A recent question on why we sometimes find it hard to tell the truth got me thinking about approval-seeking and why we do it.
Approval-seeking causes a lot of pain and stress to those who are doing it. We may be doing it without really realizing it. It might be as simple as changing the way you say something, or giving in on a choice of restaurant for lunch, to make someone else happy. Or it may be as complex as ordering your entire life around another person's wishes (parent, spouse, significant other, friends, children) because you think you need their approval so badly.
Somehow, through approval seeking, we are hoping for validation from another person. In the toughest scenarios, that person's validation means more to us than our own. Think about that. Another person's opinion of us can run our lives, even if we believe something different about ourselves inside.
Speaker, author and spiritual teacher Byron Katie says this about approval seeking. It's the clearest, most to-the-point explanation I've ever heard of what we happens when we start down this path:
1. When you believe you need someone's approval, you begin to say things you think they want you to say.
2. You begin to do things you think they want you to do.
3. You begin to become someone you are not.
4. When you get that person's approval, when they say you are wonderful,
5. You can never, ever believe them, because you know that the person they are approving of does not exist.
Isn't that true? How often do you take a compliment nicely on the outside, but brush it off on the inside? Could it be because you think the person giving you the compliment doesn't really know you? And if that's true, do they not really know you because you've changed yourself to get their approval?

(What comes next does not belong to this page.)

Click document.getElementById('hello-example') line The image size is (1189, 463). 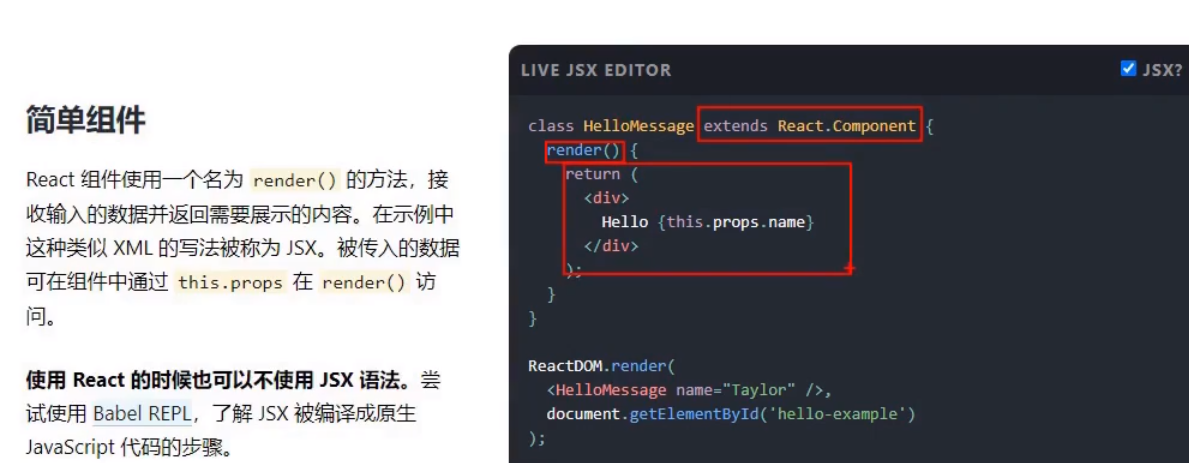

We all hope others like us, and that they appreciate our talents or our personality. But if we lack confidence or self-esteem, if we believe that others' opinions of us are more important than our own, we can end up living our lives for other people and then, somewhere down the road, we wonder what happened to our true selves.

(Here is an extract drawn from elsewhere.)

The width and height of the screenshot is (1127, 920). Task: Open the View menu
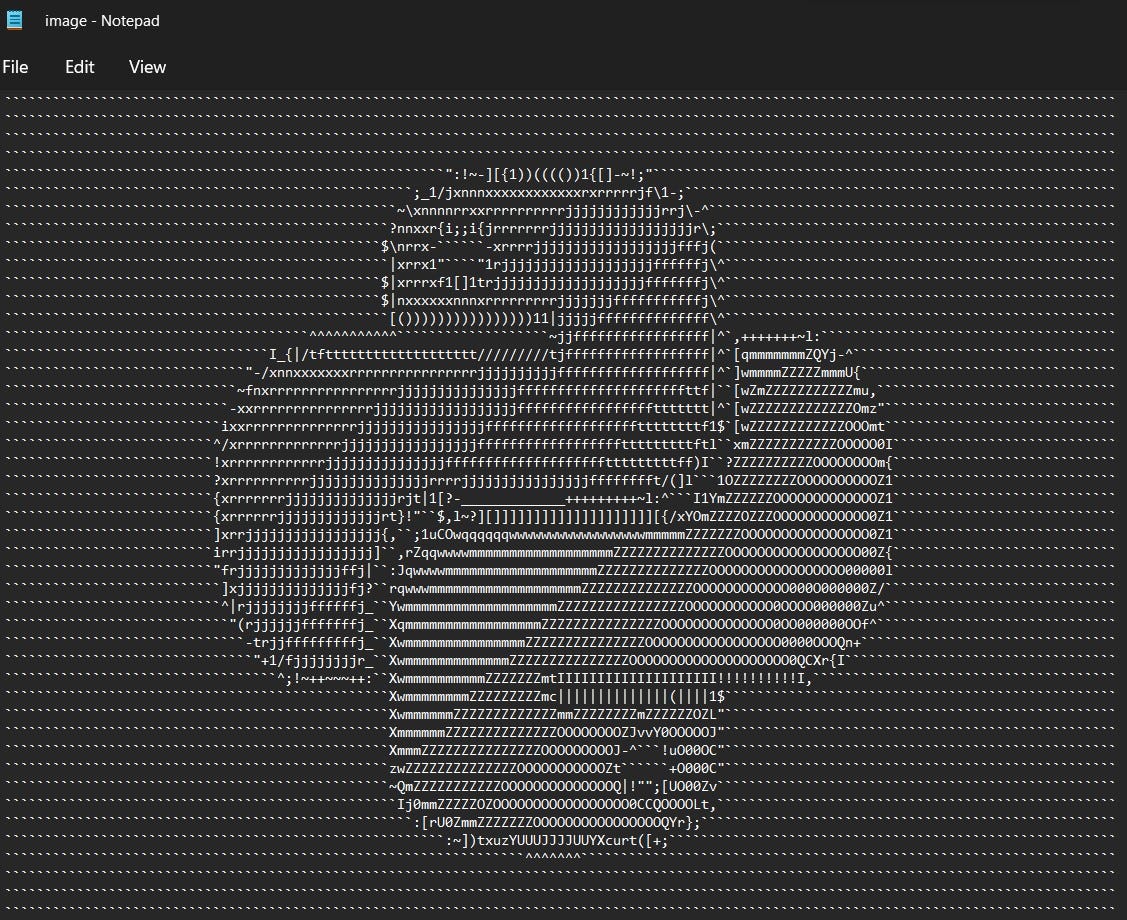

This is an interesting example from an article by marriage and family therapist Neil Rosenthal of Vail, Colorado:
"A child is happily absorbed in the playground. All of sudden, she surprises herself by perfectly executing a back flip. Kids around her, whom she’d hardly noticed, are gathering around her, clapping. She repeats the flip to see if they’ll clap again. The girl isn’t sure what she’s discovered, but it feels exciting. She thinks perhaps she’s found the key to being accepted. She goes to work on a new flip with a motive she did not have before. She is no longer fooling around to amuse herself. Her focus has shifted to the response she wants from the others.
“ 'By the time we leave childhood, a lot of us are still doing flips of one kind or another, seeking approval from almost everyone we know. Our partners and children, our parents, our colleagues at work, even the stranger in the elevator. Seeking approval becomes so much a part of our lives that it’s automatic. We hardly know we’re doing it,' says Byron Katie in the book “I Need Your Love — Is That True?.” If you watch your thoughts carefully, you’re likely to be thinking such things as: “Does he like me? Will he invite me out again? Will he reject me when he discovers I’m not into sports at all? Does she love me? Accept me? Want me? If I take her to a fancy restaurant, will I impress her?'”

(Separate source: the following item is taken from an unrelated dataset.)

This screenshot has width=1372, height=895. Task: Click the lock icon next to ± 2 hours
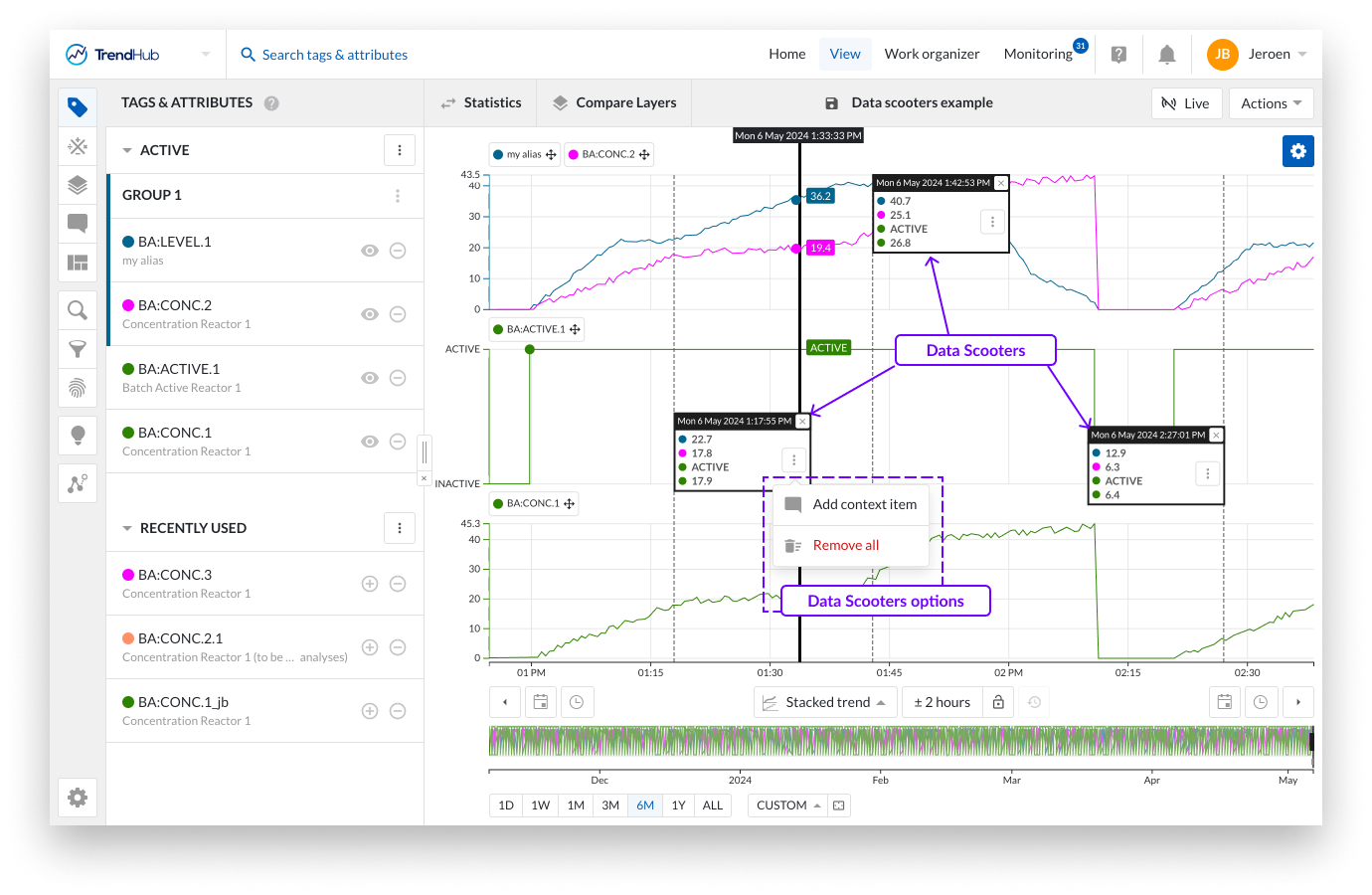click(x=998, y=702)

Here's Rosenthal's article:
http://www.vaildaily.com/article/20071126/AE/71126026
Here's a Psychology Today article about approval seeking and how to change it, beginning with stopping our inner chatter about it:
http://www.psychologytoday.com/articles/pto-3799.html
And here's a cool blog entry from a woman talking about this:
http://confident1.com/stop-seeking-the-approval-of-others
Do you find yourself falling into the trap of seeking others' approval at the expense of your own opinion? Why is it that others' validation becomes so important to us?